AVAILABLE RECORDS —
_____
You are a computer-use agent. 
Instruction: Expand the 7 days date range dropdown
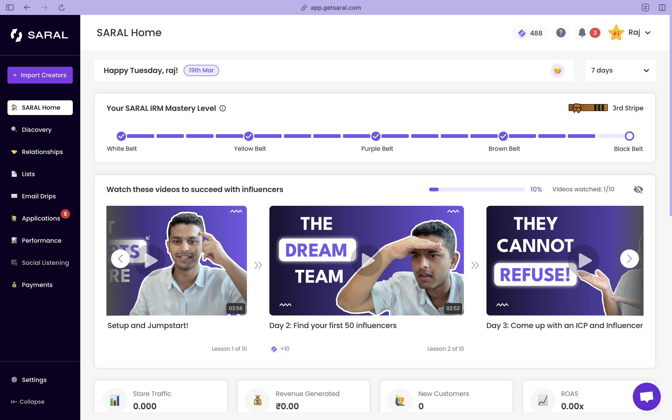coord(620,70)
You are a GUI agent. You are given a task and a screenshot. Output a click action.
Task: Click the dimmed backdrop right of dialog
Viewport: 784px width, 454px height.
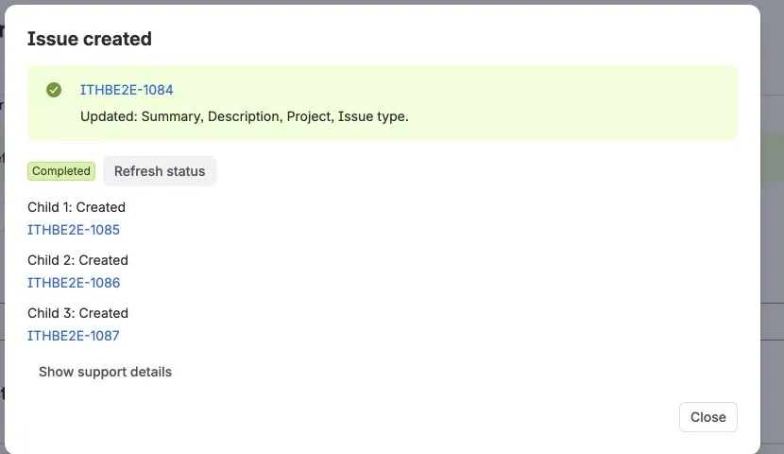coord(773,251)
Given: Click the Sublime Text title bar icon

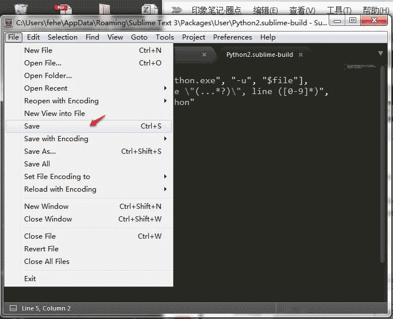Looking at the screenshot, I should (x=9, y=22).
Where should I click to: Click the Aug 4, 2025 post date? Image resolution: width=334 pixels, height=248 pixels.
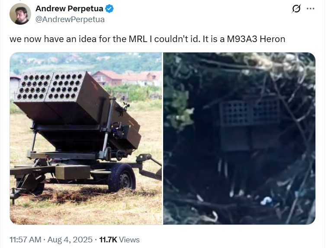tap(70, 239)
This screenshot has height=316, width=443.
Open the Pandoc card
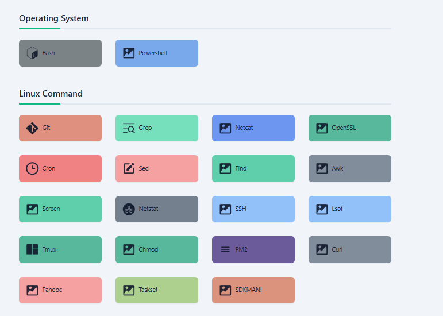click(x=60, y=290)
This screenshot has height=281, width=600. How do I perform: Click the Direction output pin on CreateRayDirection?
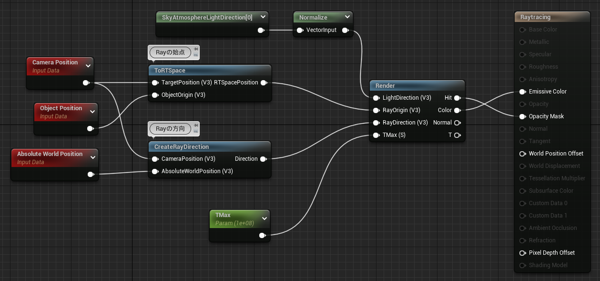[263, 159]
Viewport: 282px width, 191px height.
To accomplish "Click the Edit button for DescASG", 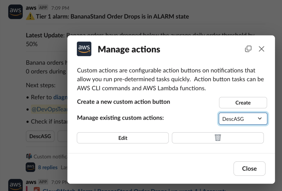I will tap(123, 138).
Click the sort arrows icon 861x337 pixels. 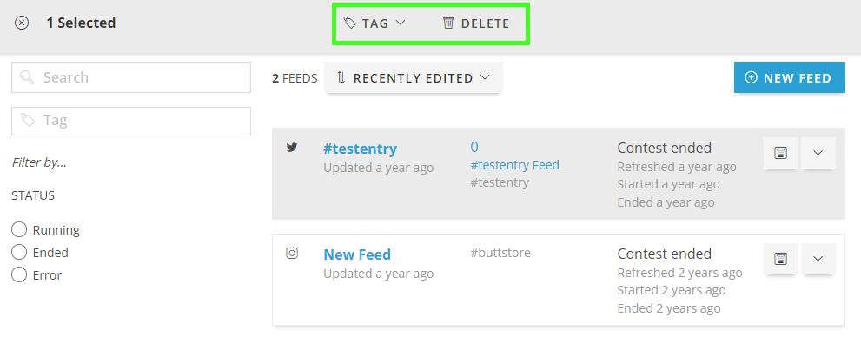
_____
WHAT YOU WILL DO —
Copy out each line from the listing that contains the string "agent".

EXPECTED ANSWER —
You are a computer-use agent. 
You are a GUI agent. You are given a task and a screenshot. Output a click action.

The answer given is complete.